Updated on: Monday, September 05, 2011
Over the past few years the concept of affiliation of colleges to a university has increasingly fallen out of favour with many in academia. To some it has almost become a dirty word, synonymous with the stifling inertia of a university's bureaucracy and indeed with almost everything that is wrong with the higher education system.
Many academics have stridently called for the abolishment of this “colonial hangover” in the nation's universities. Such academics have also mooted the idea of granting autonomy to colleges so that higher education becomes a federal structure of sorts with the university having only a broad, policy role to play.
All the same there are those who have sounded a note of caution; warned that doing away with affiliations at one go may actually further weaken the fabric of higher education. They have posited that what is required is a reshaping of the concept of affiliation so that universities and colleges become partners in a drive for creation of quality knowledge on a level playing field whose boundaries are quality, autonomy and accountability.
A recent study— ‘Affiliation System: A Study of Kerala Experience' — done by former Vice-Chancellor of the Calicut University A. N. P. Ummerkutty for the Kerala State Higher Education Council offers what could be a conceptual framework for recasting the relationship between universities and colleges in a Kerala context.
Prof. Ummerkutty, in delineating the evolution of the system of affiliation, points out that over the years the academic aspects of affiliation have been crowded out by the overbearing administrative and regulatory aspects of the university system. The one-time affiliation system has generated an overwhelming sense of academic inertia in the colleges. Very little of any accountability — of teachers to students, of students to themselves and to their course of study and of the universities to the society at large — is discernable in the higher education system. For this to change, Prof. Ummerkutty, argues, it is necessary to redraw the contours of the affiliation system.
For starters, affiliation need not be a permanent affair but should be something that the college earns periodically. Affiliated colleges should have the freedom to plan, design, review, monitor, and execute academic programmes. This ‘autonomy' for colleges would come with a rider; they should ensure that sustained quality education is given to the students. Lapses may invite punitive action including disaffiliation. Affiliating colleges would have to submit annual reports to the universities about their activities and plans. Each affiliated college should have a College Academic Council through which the institution operationalises its autonomy. Chaired by the respective principal, all teachers should be regular members of that body. Non-teaching staff, students, parents, subject experts, and other stakeholders too would find representation in this council. The CAC should create vision and mission statements for that college and should act as a catalyst for academic innovation.
Each CAC would have four committees; the Curricular Development Committee, the Examination Committee, the Financial Committee and the Monitoring Committee.

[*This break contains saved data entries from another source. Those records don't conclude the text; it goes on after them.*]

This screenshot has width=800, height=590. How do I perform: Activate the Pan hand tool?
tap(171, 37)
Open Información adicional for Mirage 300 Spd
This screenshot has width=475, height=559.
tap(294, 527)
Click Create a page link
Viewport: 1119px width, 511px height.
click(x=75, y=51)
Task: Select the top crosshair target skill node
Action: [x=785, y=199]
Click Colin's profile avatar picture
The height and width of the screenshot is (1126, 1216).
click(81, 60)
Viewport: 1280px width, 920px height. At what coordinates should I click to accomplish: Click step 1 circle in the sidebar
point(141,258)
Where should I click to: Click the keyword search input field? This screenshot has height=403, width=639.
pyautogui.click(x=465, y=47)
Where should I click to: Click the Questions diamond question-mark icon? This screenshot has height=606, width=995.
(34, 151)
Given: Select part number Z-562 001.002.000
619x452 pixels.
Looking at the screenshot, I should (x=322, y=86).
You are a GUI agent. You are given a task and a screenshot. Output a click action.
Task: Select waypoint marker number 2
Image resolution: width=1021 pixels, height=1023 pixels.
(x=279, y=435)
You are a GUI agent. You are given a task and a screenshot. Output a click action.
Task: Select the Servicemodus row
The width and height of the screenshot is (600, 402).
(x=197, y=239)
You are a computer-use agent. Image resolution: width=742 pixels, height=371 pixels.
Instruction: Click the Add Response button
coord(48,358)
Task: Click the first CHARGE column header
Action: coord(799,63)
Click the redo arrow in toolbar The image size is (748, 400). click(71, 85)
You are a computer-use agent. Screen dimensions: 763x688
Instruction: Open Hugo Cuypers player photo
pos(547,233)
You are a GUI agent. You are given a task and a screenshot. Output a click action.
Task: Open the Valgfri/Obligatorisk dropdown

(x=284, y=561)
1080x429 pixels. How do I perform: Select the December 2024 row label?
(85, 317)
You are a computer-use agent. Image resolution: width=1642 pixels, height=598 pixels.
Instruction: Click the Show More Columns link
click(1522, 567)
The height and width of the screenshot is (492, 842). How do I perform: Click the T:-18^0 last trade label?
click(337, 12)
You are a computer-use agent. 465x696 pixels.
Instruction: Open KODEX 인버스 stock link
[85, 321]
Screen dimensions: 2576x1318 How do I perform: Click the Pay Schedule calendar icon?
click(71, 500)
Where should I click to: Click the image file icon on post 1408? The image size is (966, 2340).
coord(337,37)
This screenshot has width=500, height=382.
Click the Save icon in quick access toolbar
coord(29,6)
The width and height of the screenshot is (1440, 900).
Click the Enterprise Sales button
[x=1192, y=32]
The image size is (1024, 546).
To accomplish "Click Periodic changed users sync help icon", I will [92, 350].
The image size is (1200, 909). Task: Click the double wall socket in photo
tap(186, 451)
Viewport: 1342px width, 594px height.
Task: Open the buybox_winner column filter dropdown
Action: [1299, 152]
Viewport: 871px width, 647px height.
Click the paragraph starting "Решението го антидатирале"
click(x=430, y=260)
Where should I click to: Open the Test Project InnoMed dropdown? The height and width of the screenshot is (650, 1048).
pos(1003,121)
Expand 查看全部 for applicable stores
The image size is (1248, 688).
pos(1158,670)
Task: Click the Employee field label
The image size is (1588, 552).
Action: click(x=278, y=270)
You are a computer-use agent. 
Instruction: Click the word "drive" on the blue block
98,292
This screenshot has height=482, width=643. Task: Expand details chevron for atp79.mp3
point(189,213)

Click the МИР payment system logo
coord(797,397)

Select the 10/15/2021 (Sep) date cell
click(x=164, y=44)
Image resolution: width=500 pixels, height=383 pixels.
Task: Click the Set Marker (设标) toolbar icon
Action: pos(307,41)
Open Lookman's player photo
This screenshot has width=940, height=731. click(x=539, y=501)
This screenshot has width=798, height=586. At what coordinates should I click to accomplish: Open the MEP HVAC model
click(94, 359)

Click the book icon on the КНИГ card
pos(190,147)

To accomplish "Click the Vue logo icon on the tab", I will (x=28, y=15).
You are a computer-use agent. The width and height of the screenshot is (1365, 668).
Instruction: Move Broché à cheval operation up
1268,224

The Curricular Committee would be constantly on the lookout for new courses, restructuring existing programmes and should be in touch with nearby institutions of excellence including research facilities. The CDC should also keep an eye on the labour market at the regional and national levels and should work to introduce “life-related courses” in the college, the study recommends.
The planning, conduct and publication of the results of all internal examinations shall be the mandate of the examination committee. For its part the finance committee mobilise societal support and the money that may be necessary for existing or new programmes in a college. Prof. Ummerkutty's study lays great emphasis on ensuring the accountability of the individual teacher. The former Vice-Chancellor argues that if accountability is ever to be considered seriously the system of teachers preparing ‘self-appraisal reports(SAR) — a concept embedded in the UGC scheme — should be reintroduced. By allotting marks to various elements of the SAR and by making in mandatory that a teacher earns at least 55 per cent marks for the SAR to enable him to continue in service, a powerful impetus for accountability can be generated, the study argues. The SAR should be supplemented by feedback from the students. The boards of study should be empowered to scrutinise and approve academic proposals from the colleges. Prof. Ummerkutty has recommended a drastic overhaul of the role of university departments which now have very little engagement with affiliated colleges.
Government colleges should be taken away from the bureaucratic control of the Director of College Education. Each government college should be placed under a Local Governing Body to be constituted by the government. The university should deal with the LGB for all matter relating to a college. In fact the study recommends that government colleges should be renamed Public Sector Colleges.
From an administrative and even a practical point of view it is desirable to have a full-time chancellor for each university. Such a chancellor would more or less be like the CEO of a company.
The Chancellor
The chancellor of each university should submit annual reports to the State legislature which would study the same and get back to each university with suggestions and recommendations for course correction. Prof. Ummerkutty also points out in this study that most of his suggestions would need only minor rewording or existing laws while others may need the government or universities to issue individual orders.
In his foreword to the study the vice-chairman of the Higher Education Council K. N. Panikkar points out that reforming the affiliating system has become an urgent need. “In the circumstances prevailing in the State it is neither possible nor desirable to discard the affiliating system in toto. So, a well-conceived alternative policy directed towards the progressive devolution of academic and administrative process is necessary,” he explains.
With professional education having all but elbowed out the arts and science colleges from Kerala's higher education arena, any delay in rejuvenating the State's universities would be unpardonable.